Document


UNITED STATES
SECURITIES AND EXCHANGE COMMISSION
Washington, D.C. 20549

______________________

FORM 8-K

CURRENT REPORT
Pursuant to Section 13 or 15(d) of the
Securities Exchange Act of 1934


Date of report (Date of earliest event reported): January 19, 2017


HNI Corporation
(Exact Name of Registrant as Specified in Charter)


Iowa
1-14225
42-0617510
(State or Other Jurisdiction
of Incorporation)
(Commission File Number)
(IRS Employer
Identification No.)


600 East Second Street, P.O. Box 1109, Muscatine, Iowa 52761-0071
(Address of Principal Executive Offices, Including Zip Code)


Registrant’s telephone number, including area code: (563) 272-7400


408 East Second Street, P.O. Box 1109, Muscatine, Iowa 52761-0071    
(Former Name or Former Address, if Changed Since Last Report)


Check the appropriate box below if the Form 8-K filing is intended to simultaneously satisfy the filing obligations of the registrant under any of the following provisions (see General Instruction A.2.):

o    Written communications pursuant to Rule 425 under the Securities Act (17 CFR 230.425)

o    Soliciting material pursuant to Rule 14a-12 under the Exchange Act (17 CFR 240.14a-12)

o
Pre-commencement communications pursuant to Rule 14d-2(b) under the Exchange Act

(17 CFR 240.14d-2(b))

o
Pre-commencement communications pursuant to Rule 13e-4(c) under the Exchange Act

(17 CFR 240.13e-4(c))






Item 5.02
Departure of Directors or Certain Officers; Election of Directors; Appointment of Certain Officers; Compensatory Arrangements of Certain Officers

The Board of Directors of HNI Corporation has appointed Marshall H. Bridges, 47, as its Vice President and Chief Financial Officer to replace Kurt A. Tjaden effective January 19, 2017.

Mr. Tjaden has been appointed President, HNI International, effective January 19, 2017 replacing Marco V. Molinari who has elected to retire after over 13 years of service. Mr. Tjaden will also continue to serve as Senior Vice President, HNI Corporation.

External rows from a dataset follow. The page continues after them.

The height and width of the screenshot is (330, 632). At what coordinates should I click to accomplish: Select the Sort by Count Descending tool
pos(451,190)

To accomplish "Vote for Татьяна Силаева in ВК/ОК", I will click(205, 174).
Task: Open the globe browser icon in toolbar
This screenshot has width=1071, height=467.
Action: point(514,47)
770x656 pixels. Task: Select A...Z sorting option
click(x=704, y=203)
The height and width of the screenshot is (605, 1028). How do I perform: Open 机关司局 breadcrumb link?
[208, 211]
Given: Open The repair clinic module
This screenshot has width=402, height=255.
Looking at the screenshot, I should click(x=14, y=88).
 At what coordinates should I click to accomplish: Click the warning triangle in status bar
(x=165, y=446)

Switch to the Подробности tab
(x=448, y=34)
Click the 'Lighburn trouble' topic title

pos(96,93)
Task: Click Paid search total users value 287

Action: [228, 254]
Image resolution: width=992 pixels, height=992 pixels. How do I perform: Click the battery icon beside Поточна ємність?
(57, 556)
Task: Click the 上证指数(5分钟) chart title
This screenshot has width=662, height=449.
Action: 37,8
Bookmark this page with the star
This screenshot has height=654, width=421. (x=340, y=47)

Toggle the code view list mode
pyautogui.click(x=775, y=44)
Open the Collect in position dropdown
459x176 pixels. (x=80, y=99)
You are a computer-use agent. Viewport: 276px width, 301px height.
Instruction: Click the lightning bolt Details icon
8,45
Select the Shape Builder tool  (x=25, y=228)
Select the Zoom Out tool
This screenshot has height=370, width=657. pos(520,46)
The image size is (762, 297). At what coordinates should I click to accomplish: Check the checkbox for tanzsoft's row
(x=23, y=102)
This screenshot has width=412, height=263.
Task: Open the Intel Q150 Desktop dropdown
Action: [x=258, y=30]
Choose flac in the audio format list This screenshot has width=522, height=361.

Mr. Bridges joined the Corporation in 2001, most recently serving as Vice President, Finance, Contract Furniture Group beginning January 2014, and Vice President, Finance, Allsteel, from January 2010 to January 2014.

Pursuant to the terms of the Corporation's offer letter, approved by the Human Resources and Compensation Committee of the Board (the "Compensation Committee"), Mr. Bridge's initial annual base salary will be $385,000, subject to annual review and adjustment.  

In addition, Mr. Bridges will be eligible for an annual incentive award, prorated in the case of the current fiscal year, with a target bonus award of 75% of his annual base salary under the HNI Corporation Annual Incentive Plan, which is based on the Corporation's fiscal year ending December 30, 2017, and is subject to the approval of the Compensation Committee each year.  The annual incentive award will depend both on the Corporation’s sales performance (representing 20% of target amount) and profit performance (representing 80% of target bonus).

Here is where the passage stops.